Darüber hinaus mochte ich auch diesmal wieder die Geschichte, auch wenn es mehr die kleinen Dinge waren, an denen ich mich besonders erfreut habe. Richtig toll fand ich unter anderem, dass Venk, der in den vorherigen Büchern immer so ein bisschen der tollpatschige, eher nutzlose Mitläufer war, diesmal auch eine Sternstunde hatte. Ich mochte es auch sehr, dass explizit angesprochen wurde, dass Venk darunter leidet, dass er bei den bisherigen Ereignissen nicht viel beitragen konnte, dass die anderen aber sicher sind, dass sich irgendwann noch zeigen wird, worin sein Talent besteht, und dass sie ihn wertschätzen und unterstützen.

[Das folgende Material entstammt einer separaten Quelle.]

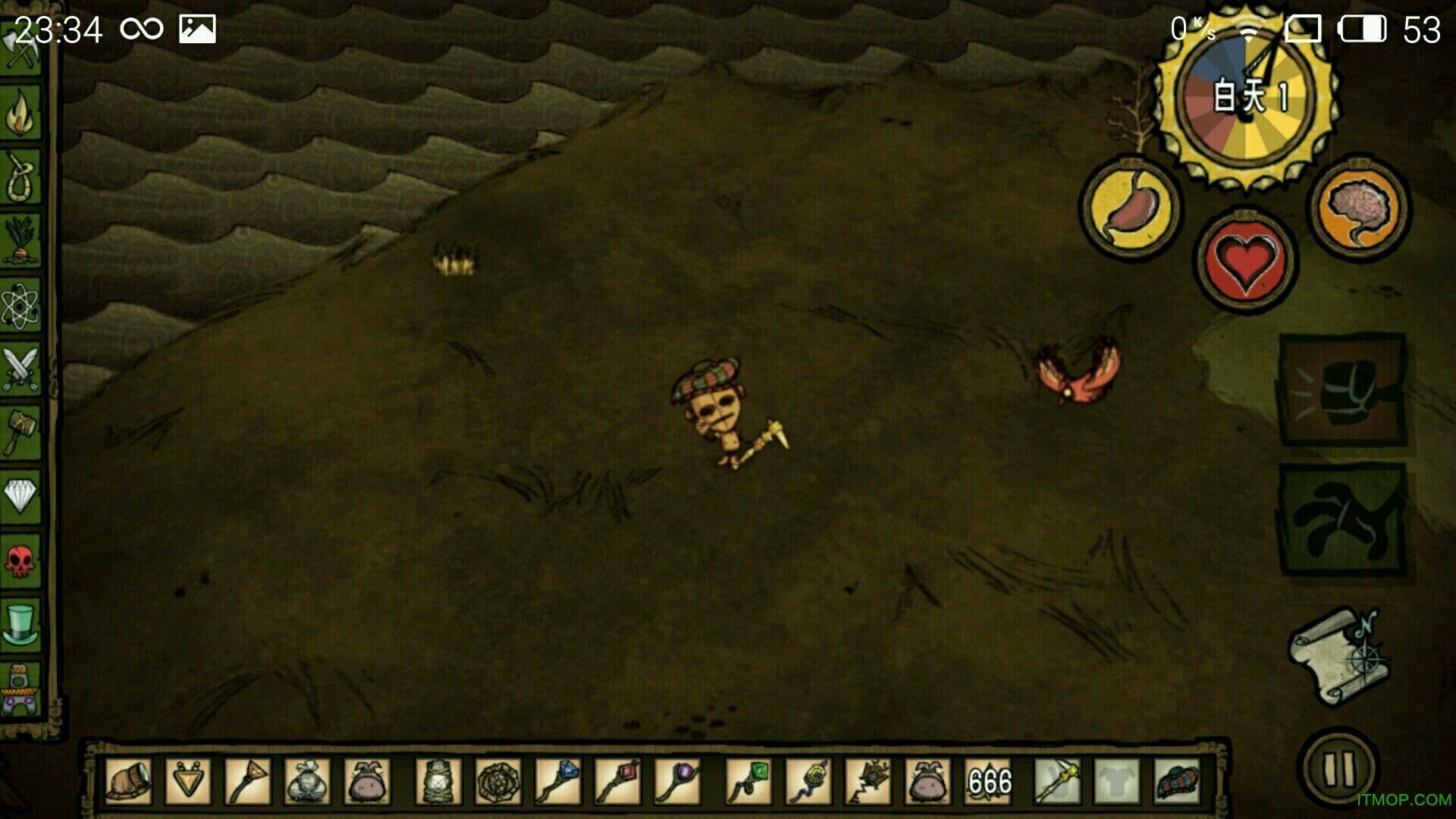Image resolution: width=1456 pixels, height=819 pixels.
Task: Select the triangular amulet slot
Action: click(x=187, y=781)
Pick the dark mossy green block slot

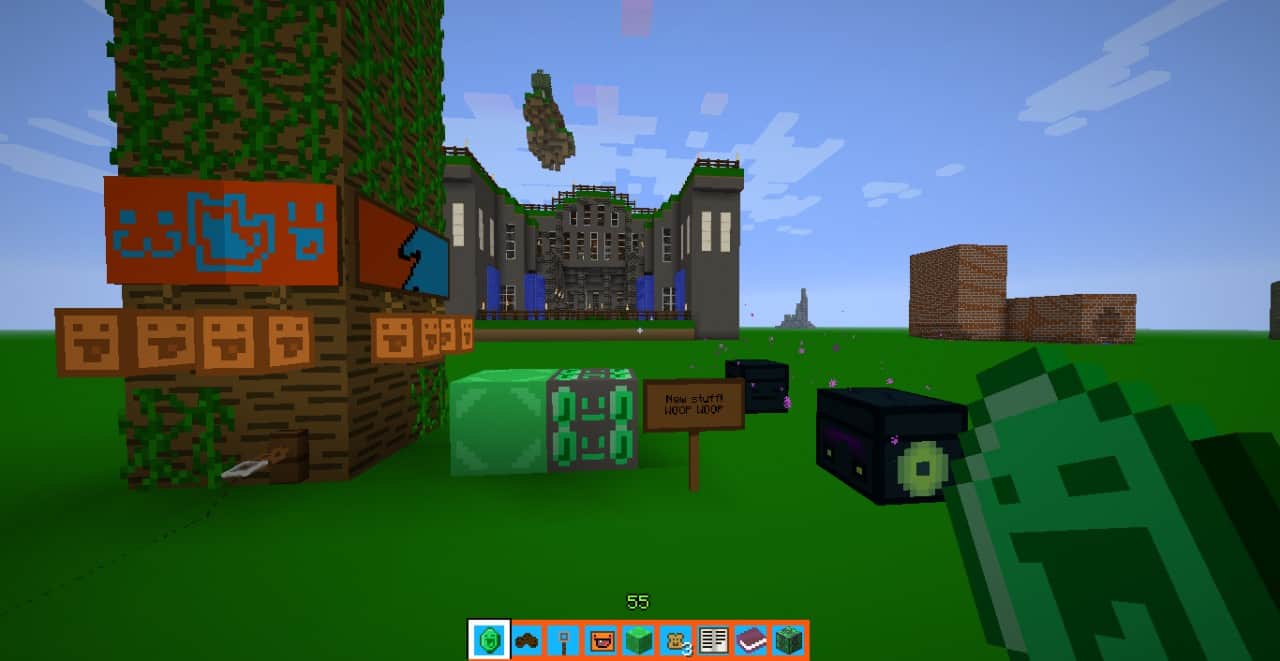[788, 640]
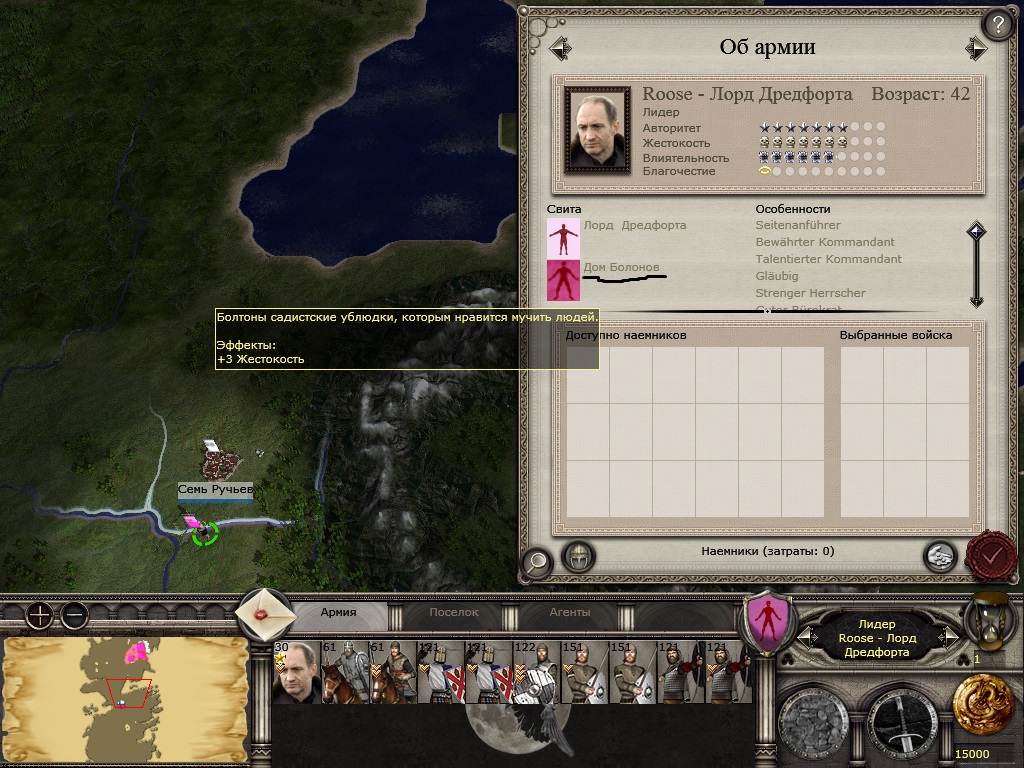Click the magnifying glass locate button
The width and height of the screenshot is (1024, 768).
coord(537,563)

Außerdem fand ich neben dem Konflikt zwischen Frinkley und Starkley besonders witzig, wie die Erwachsenen einfach völlig blind waren für das Chaos und die Zerstörung, die ihre Kinder angerichtet haben. Ich habe mich köstlich darüber amüsiert, wie diese blinde Liebe und auch die Erschöpfung frischgebackener Eltern auf die Schippe genommen und für den Zweck der Geschichte uminterpretiert wurde.
Der einzige Aspekt, der mich nicht packen konnte, war eine Enthüllung am Ende des Buches. Die habe ich schon im zweiten Kapitel vorhergesehen, weil sie doch ziemlich offensichtlich war. Das war zwar ein wenig schade, machte mir im Grunde aber nichts aus, weil das Buch auch so sehr unterhaltsam war.

Fazit
Auch der vierte Band rund um Hamish und seine Freunde hat mich wieder überzeugt. Die Geschichte entwickelt sich authentisch aus den vorherigen Büchern und wird damit überraschend durchdacht und fundiert begründet. Außerdem gab es wieder viel zu lachen, denn Starkleys Konflikt mit der Nachbarstadt Frinkley war ebenso amüsant wie die völlige Blindheit der Eltern dafür, welche Biester ihre Babys sind. Besonders gefallen hat mir, dass der bislang eher mitgelaufene Venk diesmal einen großen Auftritt hat, bei dem seine Freunde ihn unterstützen. „Hamish and the Baby Boom“ war eine witzige und unterhaltsame Fortsetzung und bekommt dafür vier Schreibfedern.